-- Task requirements --
Retype every one of the following entries exactly, without changing a single character.

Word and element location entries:
#####

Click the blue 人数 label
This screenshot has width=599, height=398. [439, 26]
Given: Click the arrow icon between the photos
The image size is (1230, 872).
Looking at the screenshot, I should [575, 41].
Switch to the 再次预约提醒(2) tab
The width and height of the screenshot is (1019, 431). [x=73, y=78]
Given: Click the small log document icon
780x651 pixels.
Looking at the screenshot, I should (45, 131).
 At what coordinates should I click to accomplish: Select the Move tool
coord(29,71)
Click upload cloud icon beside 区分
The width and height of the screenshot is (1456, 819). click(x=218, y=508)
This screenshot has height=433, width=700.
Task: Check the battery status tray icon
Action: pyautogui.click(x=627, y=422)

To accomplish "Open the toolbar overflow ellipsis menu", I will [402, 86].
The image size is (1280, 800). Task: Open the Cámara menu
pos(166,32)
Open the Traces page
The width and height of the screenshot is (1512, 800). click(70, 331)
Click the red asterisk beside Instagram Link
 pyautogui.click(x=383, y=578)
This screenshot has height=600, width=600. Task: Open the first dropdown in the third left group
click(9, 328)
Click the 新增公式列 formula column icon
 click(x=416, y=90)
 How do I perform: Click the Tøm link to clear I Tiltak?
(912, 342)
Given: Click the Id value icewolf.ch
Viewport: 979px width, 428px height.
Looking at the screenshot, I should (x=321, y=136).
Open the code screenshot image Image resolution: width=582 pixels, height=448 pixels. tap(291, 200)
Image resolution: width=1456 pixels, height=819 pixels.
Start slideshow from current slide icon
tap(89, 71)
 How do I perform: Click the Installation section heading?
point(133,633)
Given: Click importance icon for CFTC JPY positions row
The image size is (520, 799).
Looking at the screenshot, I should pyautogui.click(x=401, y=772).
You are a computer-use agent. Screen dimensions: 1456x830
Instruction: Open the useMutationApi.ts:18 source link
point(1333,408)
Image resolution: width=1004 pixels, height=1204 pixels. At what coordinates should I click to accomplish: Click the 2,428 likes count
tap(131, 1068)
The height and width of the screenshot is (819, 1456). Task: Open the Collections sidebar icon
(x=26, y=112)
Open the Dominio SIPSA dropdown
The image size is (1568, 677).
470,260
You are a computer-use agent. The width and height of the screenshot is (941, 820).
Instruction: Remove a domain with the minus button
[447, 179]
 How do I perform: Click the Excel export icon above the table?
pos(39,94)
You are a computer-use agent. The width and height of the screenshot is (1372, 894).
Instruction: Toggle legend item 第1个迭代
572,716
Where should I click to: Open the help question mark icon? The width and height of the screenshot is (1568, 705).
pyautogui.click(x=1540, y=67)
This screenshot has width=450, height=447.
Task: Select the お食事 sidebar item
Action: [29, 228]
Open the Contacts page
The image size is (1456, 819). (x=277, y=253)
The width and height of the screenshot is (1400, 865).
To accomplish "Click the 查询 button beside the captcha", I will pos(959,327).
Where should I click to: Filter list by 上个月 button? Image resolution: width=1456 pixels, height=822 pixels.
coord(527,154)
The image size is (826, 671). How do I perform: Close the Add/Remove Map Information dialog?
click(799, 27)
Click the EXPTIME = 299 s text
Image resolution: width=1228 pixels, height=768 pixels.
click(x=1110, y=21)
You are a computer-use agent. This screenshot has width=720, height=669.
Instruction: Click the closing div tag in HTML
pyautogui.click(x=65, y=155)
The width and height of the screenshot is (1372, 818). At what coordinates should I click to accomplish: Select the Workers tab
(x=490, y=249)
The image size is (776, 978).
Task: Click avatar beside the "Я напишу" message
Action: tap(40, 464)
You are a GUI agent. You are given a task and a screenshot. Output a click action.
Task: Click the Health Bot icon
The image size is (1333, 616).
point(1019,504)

#####

-- Full solution --
Click the blue 人数 label
This screenshot has width=599, height=398. [439, 26]
Given: Click the arrow icon between the photos
The image size is (1230, 872).
Looking at the screenshot, I should [575, 41].
Switch to the 再次预约提醒(2) tab
The width and height of the screenshot is (1019, 431). [x=73, y=78]
Given: Click the small log document icon
780x651 pixels.
Looking at the screenshot, I should (45, 131).
 At what coordinates should I click to accomplish: Select the Move tool
coord(29,71)
Click upload cloud icon beside 区分
The width and height of the screenshot is (1456, 819). click(x=218, y=508)
This screenshot has height=433, width=700.
Task: Check the battery status tray icon
Action: pyautogui.click(x=627, y=422)

To accomplish "Open the toolbar overflow ellipsis menu", I will [402, 86].
The image size is (1280, 800). Task: Open the Cámara menu
pos(166,32)
Open the Traces page
The width and height of the screenshot is (1512, 800). click(70, 331)
Click the red asterisk beside Instagram Link
 pyautogui.click(x=383, y=578)
This screenshot has height=600, width=600. Task: Open the first dropdown in the third left group
click(9, 328)
Click the 新增公式列 formula column icon
 click(x=416, y=90)
 How do I perform: Click the Tøm link to clear I Tiltak?
(912, 342)
Given: Click the Id value icewolf.ch
Viewport: 979px width, 428px height.
Looking at the screenshot, I should (x=321, y=136).
Open the code screenshot image Image resolution: width=582 pixels, height=448 pixels. tap(291, 200)
Image resolution: width=1456 pixels, height=819 pixels.
Start slideshow from current slide icon
tap(89, 71)
 How do I perform: Click the Installation section heading?
point(133,633)
Given: Click importance icon for CFTC JPY positions row
The image size is (520, 799).
Looking at the screenshot, I should pyautogui.click(x=401, y=772).
You are a computer-use agent. Screen dimensions: 1456x830
Instruction: Open the useMutationApi.ts:18 source link
point(1333,408)
Image resolution: width=1004 pixels, height=1204 pixels. At what coordinates should I click to accomplish: Click the 2,428 likes count
tap(131, 1068)
The height and width of the screenshot is (819, 1456). Task: Open the Collections sidebar icon
(x=26, y=112)
Open the Dominio SIPSA dropdown
The image size is (1568, 677).
470,260
You are a computer-use agent. The width and height of the screenshot is (941, 820).
Instruction: Remove a domain with the minus button
[447, 179]
 How do I perform: Click the Excel export icon above the table?
pos(39,94)
You are a computer-use agent. The width and height of the screenshot is (1372, 894).
Instruction: Toggle legend item 第1个迭代
572,716
Where should I click to: Open the help question mark icon? The width and height of the screenshot is (1568, 705).
pyautogui.click(x=1540, y=67)
This screenshot has width=450, height=447.
Task: Select the お食事 sidebar item
Action: [29, 228]
Open the Contacts page
The image size is (1456, 819). (x=277, y=253)
The width and height of the screenshot is (1400, 865).
To accomplish "Click the 查询 button beside the captcha", I will pos(959,327).
Where should I click to: Filter list by 上个月 button? Image resolution: width=1456 pixels, height=822 pixels.
coord(527,154)
The image size is (826, 671). How do I perform: Close the Add/Remove Map Information dialog?
click(799, 27)
Click the EXPTIME = 299 s text
Image resolution: width=1228 pixels, height=768 pixels.
click(x=1110, y=21)
You are a computer-use agent. This screenshot has width=720, height=669.
Instruction: Click the closing div tag in HTML
pyautogui.click(x=65, y=155)
The width and height of the screenshot is (1372, 818). At what coordinates should I click to accomplish: Select the Workers tab
(x=490, y=249)
The image size is (776, 978).
Task: Click avatar beside the "Я напишу" message
Action: tap(40, 464)
You are a GUI agent. You are given a task and a screenshot. Output a click action.
Task: Click the Health Bot icon
The image size is (1333, 616).
point(1019,504)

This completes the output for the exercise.